Après vingt ans de dictature militaire, il n'a renoué avec la démocratie qu'à partir de janvier 1995 avec les présidences de Fernando Henrique Cardoso du centre gauche (PSDB) puis de Lula Da Silva (Parti des Travailleurs). Avec sa baie de Guanabara qui fut son premier berceau, son Corcovado avec son Christ géant au corps en pierre, ses morros, ses collines, son Pain de Sucre, son carnaval, ses gratte-ciel et ses trottoirs bicolores, Rio de Janeiro est surnommée la Citade Maravilhosa, la Cité Merveilleuse. Appelée à recevoir trois millions de visiteurs pour le Mondial, elle grouille de taxis jaunes. Comme à Alger ou à 0ran, converser avec le chauffeur est une pratique courante. J'en ai eu la preuve dans le quartier résidentiel de Botafogo dont le club est, avec les trois équipes locales, Flamengo Fluminense et Vasco de Gama, l'un des prestigieux du pays. Avec Marion Loire, responsable du Bureau du Livre et des Médiathèques qui m'a servi de guide et d'interprète, nous avons voulu prendre le métro à Cinelàndia, une des stations de l'unique ligne prise, ce jour-là, d'assaut.

## EXTRAITS DE DONNÉES
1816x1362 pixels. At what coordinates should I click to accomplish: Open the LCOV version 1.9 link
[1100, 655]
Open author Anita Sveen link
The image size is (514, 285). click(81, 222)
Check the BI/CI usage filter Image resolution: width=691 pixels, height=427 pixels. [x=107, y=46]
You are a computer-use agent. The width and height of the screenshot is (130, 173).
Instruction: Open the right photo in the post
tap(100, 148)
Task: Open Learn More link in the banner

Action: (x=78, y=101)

...

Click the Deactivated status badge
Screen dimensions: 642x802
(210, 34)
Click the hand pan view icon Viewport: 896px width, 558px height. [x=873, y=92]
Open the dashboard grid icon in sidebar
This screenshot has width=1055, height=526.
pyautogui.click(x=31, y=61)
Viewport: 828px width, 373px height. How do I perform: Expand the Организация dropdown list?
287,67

==

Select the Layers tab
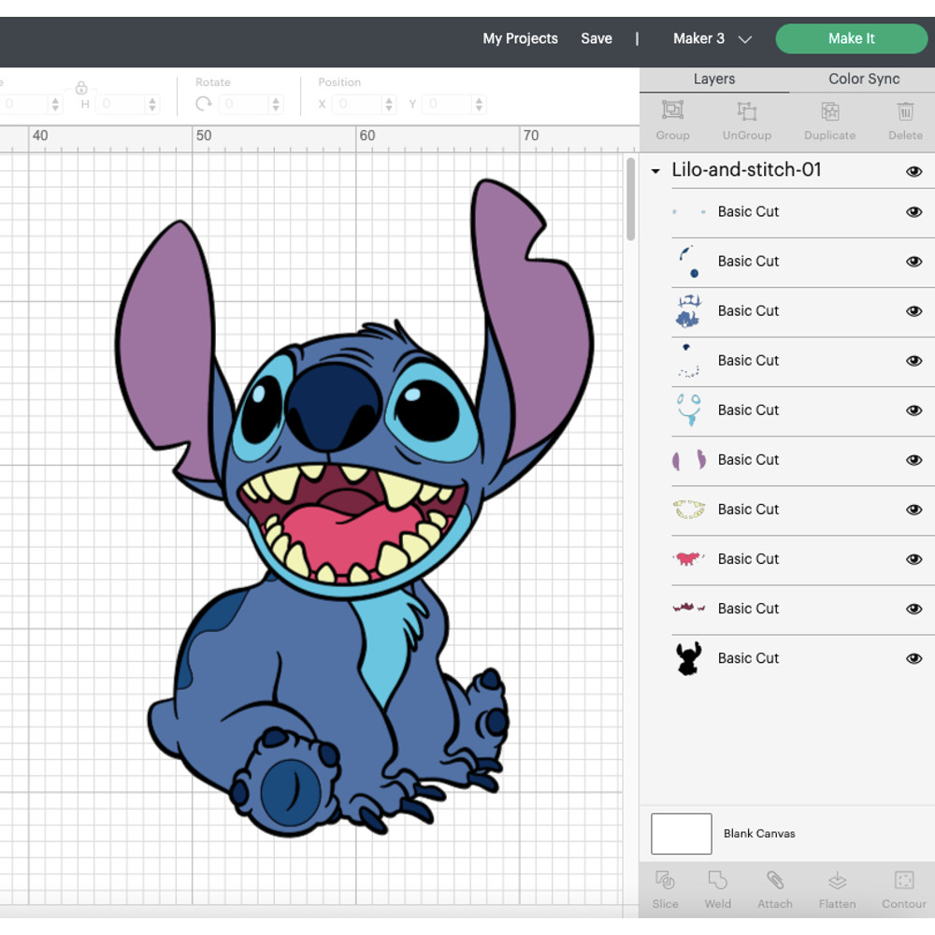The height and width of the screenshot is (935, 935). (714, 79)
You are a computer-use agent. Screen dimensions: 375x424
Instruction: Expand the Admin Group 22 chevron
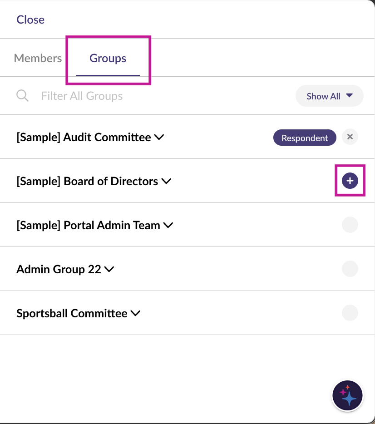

## TRAVAIL À RÉALISER
Dites si chacune des affirmations suivantes concorde avec l'extrait du document. Répondez par oui ou par non, puis citez mot pour mot les termes de l'extrait qui le montrent.
1. Rio de Janeiro doit accueillir trois millions de visiteurs pour le Mondial.
2. Le métro emprunté ce jour-là comptait plusieurs lignes.
3. Fernando Henrique Cardoso appartenait au Parti des Travailleurs.
Appuyez-vous uniquement sur l'extrait du document.

## CORRIGÉ DE L'EXERCICE
1. Oui : « Appelée à recevoir trois millions de visiteurs pour le Mondial ».
2. Non : « une des stations de l'unique ligne ».
3. Non : « Fernando Henrique Cardoso du centre gauche (PSDB) ».